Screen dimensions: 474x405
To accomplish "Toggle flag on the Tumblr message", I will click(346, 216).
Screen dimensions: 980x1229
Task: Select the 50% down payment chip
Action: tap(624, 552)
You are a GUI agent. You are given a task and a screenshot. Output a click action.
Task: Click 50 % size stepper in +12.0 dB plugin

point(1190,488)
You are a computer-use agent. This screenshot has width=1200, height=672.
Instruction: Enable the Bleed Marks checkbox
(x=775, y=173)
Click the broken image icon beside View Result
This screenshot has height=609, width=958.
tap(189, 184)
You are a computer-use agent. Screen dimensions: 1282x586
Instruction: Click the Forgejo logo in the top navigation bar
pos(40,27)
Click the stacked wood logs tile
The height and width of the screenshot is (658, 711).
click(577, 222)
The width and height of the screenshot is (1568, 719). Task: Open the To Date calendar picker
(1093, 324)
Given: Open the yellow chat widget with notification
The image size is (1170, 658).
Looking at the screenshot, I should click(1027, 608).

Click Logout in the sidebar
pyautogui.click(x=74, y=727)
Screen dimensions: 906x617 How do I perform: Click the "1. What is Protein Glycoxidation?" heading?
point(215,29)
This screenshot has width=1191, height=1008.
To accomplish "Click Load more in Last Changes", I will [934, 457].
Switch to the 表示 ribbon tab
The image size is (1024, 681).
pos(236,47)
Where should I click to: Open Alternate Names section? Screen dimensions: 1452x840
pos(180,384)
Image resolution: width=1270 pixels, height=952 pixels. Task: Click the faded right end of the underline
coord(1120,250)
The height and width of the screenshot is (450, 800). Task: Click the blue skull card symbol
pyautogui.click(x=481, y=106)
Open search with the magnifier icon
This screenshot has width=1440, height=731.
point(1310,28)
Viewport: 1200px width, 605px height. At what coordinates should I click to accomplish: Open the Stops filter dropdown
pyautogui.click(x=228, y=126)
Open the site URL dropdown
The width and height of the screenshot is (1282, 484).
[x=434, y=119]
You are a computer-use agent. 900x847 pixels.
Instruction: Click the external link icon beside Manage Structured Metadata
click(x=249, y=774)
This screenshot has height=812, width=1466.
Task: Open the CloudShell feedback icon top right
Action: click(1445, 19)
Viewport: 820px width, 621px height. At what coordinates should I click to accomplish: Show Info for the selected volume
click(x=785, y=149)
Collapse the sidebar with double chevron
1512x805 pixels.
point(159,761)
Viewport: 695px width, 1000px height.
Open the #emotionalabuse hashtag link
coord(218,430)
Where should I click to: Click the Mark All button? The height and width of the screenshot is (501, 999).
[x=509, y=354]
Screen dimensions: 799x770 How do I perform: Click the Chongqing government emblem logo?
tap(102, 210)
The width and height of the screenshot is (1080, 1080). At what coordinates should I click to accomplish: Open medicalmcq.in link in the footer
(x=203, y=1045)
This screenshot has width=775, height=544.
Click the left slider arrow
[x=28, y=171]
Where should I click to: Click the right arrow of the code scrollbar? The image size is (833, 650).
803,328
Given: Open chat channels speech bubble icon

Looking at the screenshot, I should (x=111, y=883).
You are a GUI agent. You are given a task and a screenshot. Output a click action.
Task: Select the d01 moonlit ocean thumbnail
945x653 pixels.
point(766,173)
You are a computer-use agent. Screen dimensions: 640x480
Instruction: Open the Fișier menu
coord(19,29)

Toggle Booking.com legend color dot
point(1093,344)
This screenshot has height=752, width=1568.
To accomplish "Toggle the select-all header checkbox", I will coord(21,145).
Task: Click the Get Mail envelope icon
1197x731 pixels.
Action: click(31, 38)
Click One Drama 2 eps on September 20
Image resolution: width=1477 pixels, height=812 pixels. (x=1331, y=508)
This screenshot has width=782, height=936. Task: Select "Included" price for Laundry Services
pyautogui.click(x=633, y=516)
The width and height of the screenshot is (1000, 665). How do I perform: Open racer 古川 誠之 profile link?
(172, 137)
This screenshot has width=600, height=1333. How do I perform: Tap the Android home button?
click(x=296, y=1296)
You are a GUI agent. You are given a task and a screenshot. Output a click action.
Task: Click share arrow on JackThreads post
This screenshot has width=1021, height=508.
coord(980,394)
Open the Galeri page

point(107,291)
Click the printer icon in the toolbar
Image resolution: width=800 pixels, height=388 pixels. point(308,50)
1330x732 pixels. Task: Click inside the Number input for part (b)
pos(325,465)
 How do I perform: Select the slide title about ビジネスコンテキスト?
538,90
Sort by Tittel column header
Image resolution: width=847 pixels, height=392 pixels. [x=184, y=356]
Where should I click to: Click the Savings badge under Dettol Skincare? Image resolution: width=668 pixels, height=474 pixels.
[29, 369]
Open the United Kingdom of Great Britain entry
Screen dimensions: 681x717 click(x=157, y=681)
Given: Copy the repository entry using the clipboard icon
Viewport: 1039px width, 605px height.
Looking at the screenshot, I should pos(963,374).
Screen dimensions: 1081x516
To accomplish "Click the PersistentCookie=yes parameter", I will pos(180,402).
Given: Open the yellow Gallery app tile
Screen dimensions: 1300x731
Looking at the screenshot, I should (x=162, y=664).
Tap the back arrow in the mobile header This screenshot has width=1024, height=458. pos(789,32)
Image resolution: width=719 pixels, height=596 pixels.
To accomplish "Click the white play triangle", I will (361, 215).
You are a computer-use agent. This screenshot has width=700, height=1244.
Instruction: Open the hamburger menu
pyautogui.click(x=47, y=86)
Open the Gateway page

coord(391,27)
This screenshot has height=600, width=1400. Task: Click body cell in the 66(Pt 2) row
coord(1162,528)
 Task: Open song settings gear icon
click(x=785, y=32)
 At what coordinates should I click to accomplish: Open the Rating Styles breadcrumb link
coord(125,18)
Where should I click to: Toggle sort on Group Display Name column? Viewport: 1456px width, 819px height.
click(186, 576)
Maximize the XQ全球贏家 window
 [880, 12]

EXERCISE DIRECTIONS >>
The count alone is needed: how many lines of these entries contain the word "yellow"?

WRITTEN REPLY >>
2